If you cannot afford, or have very little funds to bury your child, find out if he/she may be eligible for assistance from the following:

Benevolent Program:

Most churches have benevolent missions set up to provide families with burial assistance. You may want to contact your church or local churches in your area.

Children’s Burial Assistance Inc.:

A non-profit organization developed to assist families with the funeral, burial, and/or cremation of deceased minor children.

Criminal Justice Coordinating Council:

If your child was a victim of a homicide you may be eligible for burial assistance. Most states in the United States provide this type of program.For more information, in Georgia, dial toll free 800 547-0060.Outside of Georgia, check with your state’s Criminal Justice Office.

Department of Family and Children’s Services (DFCS):

If your child was receiving benefits from social services, or any type of governmental services, contact your child’s caseworker to apply for burial benefits.Financial awards for burials may differ in each county in Georgia.


Be sure to check with your employer regarding family death benefits.You and your family may be covered under a death benefit policy.


If you or your spouse are, or were, members of a local union, inquire regarding available death benefits.

County Indigent Burial Program:

Each county in Georgia has an indigent burial program to meet the needs of individuals with no funds to pay burial cost. However, this process may eliminate your ability to determine how, when, and where, your child is buried.

*Shop Around:

Before contracting with a funeral home, make a few quick calls to compare prices. One funeral home may have a basic burial plan priced at $4,000, while across town the price could be $2,500. Identify three or four funeral homes to contact.Be sure to ask if the price includes a burial, plot, and open and closing of the grave.These items could add several hundreds of dollars to the base funeral cost. Make sure you understand all of the additional cost including programs, use of chapel, transportation of family, police escort, viewing hours, slide-shows, flowers, and other specialized features.

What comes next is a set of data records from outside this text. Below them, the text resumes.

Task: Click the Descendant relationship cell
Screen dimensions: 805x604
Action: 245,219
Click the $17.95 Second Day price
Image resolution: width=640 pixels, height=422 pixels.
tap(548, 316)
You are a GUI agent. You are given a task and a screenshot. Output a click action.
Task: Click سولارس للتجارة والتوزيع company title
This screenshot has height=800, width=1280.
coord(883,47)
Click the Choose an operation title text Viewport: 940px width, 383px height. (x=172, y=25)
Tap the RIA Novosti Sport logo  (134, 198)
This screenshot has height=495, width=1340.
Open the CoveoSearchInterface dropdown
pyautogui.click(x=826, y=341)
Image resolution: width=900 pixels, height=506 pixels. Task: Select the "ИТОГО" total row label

Select services that will honor your loss and your resources.A fully optioned funeral can cost approximately $4,500 – $8,000.Remember that your child wants you to have peace which is difficult if you over extend yourself and your resources.Consider all of your options.Make the decision that is right for your child and your family as you move forward.Below are descriptions of services you may consider. Consult with your funeral director.

Direct Burial:

The deceased person is interred quickly, and without a public viewing. Unless state requires, there is no need for embalming, cosmetic, or funeral services.

Direct Cremation:

Like direct burial, the deceased person is quickly cremated, and without a public viewing.

Green Burial:

The deceased body is not embalmed, only refrigeration or dry ice is used to preserve the body. The body is placed in a casket made of renewable, biodegradable material, or wrapped in a shroud of biodegradable fibers such as linen or cotton. Bodies are place directly in the earth. Gradually, the body returns to the earth in a natural progression.